НАВАДА


НАВАДА

История, которую я собираюсь изложить, ни в коем случае не исповедь. Как из черепков кувшина, я постараюсь сложить из происшествий и событий, на первый взгляд не имеющих между собой ничего общего и произошедших со мной в самых различных местах и в самое разное время, некое общее целое. Это попытка объяснить, прежде всего самому себе, мое внезапное разорение и позор, видимый лишь моему воспаленному оку. 3адача многократно усложнена тем обстоятельством, что вереница событий, о которых я намерен поведать, берет начало в раннем детстве и обрывается в старости. Взор мой, не столь ясный как прежде, устремлен сквозь мутную толщу времени, и я не вполне уверен, что некоторые факты моей жизни, способные пролить на эту историю больше света, так и не останутся лежать в тайниках моей близорукой памяти. Я не исключаю также возможности, что более прозорливый и менее суеверный ум вообще не найдет в изложенных фактах причинной и следственной связи. Как бы то ни было, ни бог, ни дьявол мне не судья – я не был ни негодяем, ни святым. И в том, что со мной произошло, я не виню ни черта, ни провидение. Я же если в чем-либо и виновен, то лишь в собственной неискренности перед самим собою. Эта неискренность, эта двойственность чувств сыграла поистине роковую роль в моей судьбе. Я рассматриваю это повествование, как попытку быть честным перед самим собой, хотя бы на смертном одре. Моя история, вот она.

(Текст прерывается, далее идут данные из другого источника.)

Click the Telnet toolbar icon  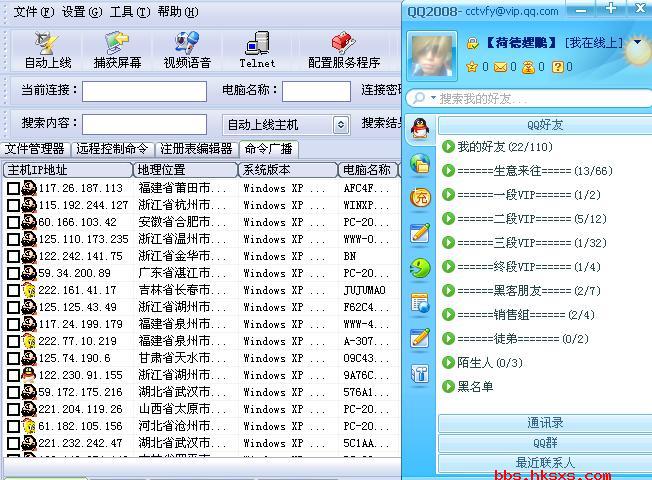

Я родился в киликийском городе Тарс, в семье уличного торговца. С самого детства я знал цену деньгам и прекрасно усвоил себе истину, что, прежде чем что-либо заиметь, нужно в поте лица поработать. Однако нищим я подавал без всякого сожаления, и, быть может, потому медяки в моем ветхом кармане не переводились. Считать я учился прямо за прилавком, получая за ошибки могучие подзатыльники. Грамоту я осилил по уличным вывескам. Чистописанию обучался, наводняя своими каракулями, под диктовку отца, книгу учета кредиторов. Он неизменно ухмылялся, просматривая мою писанину, и, видимо, оставался доволен, хотя на подзатыльник все равно не скупился.

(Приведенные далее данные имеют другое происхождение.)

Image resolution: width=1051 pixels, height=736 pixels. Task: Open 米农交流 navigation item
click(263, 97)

Часто отец посылал меня с поручениями в самые разные части города. Я продвигался по узким, кривым улочкам, забитым до отказа горланящим торговым людом. Постепенно улицы, по которым я шел, ширились, покрывались броней булыжника, по мостовой грохотали груженые колымаги, здания все более стремительно уносились в далекое небо, и, наконец, в просвете между ними я видел сияющую, как рыбья чешуя, морскую гладь.
Портовая гавань притягивала неизъяснимо, я готов был бесконечно вдыхать запах искрящейся рыбы и разлагавшихся на горячей гальке водорослей. Армада каравелл и галеонов победно подставляла солнцу свои крутые борта, рассохшиеся от бесконечных скитаний и изъеденные корабельным червем и солью. Я готов был до сумерек бродить по берегу, вглядываясь в обветренные и гордые паруса самых разных контуров и силуэтов. Я ходил по берегу, смешавшись с разношерстной толпой, и пристально вглядывался в лица самых различных очертаний и цветов. Я дивился чуждой моему народу мимике и жестикуляции. В грохоте толпы я улавливал различнейшие звуки: плеск бьющей в замшелый деревянный борт волны, хруст гальки, звон раскаленного полуденного воздуха, хрип нагих грузчиков, речь плавную и растянутую, точно музыка. Я блуждал по берегу, занятый лишь впечатлениями, которые без устали поставляли мне осязание и зрение, и только когда над тускнеющим, остывающим морем загорались звезды, я в страхе бежал домой. На пороге меня ждал разъяренный отец…
Однажды в бухту вошло судно очень странного вида. Его большая осадка и тяжелый ход говорили о течи в трюме. Из трех его мачт сохранились две с безвольно хлопающими истлевшими парусами. К его разбитым бортам приросли моллюски, морские звезды и целые гроздья подводных обитателей, каких я сроду не видывал. Палуба была завалена полураскрученными бухтами канатов, перепутанными преющими снастями, перекатывающимися в такт качке пустыми бочками. Команда на палубе еле шевелилась. Это были люди с длинной порослью на загорелых до черноты лицах, в рваных матросских робах, вконец истощенные и обессиленные. Я смотрел на причаливающее судно с каким-то полуосознанным страхом. Так матрос с беспокойством вглядывается в маленькую серую тучку на недавно безупречно чистом горизонте. Под бурыми прядями водорослей я так и не смог разобрать его названия. Наконец, трап с глухим стуком гнилого дерева ударился о причал. По нему спускались шатающиеся люди.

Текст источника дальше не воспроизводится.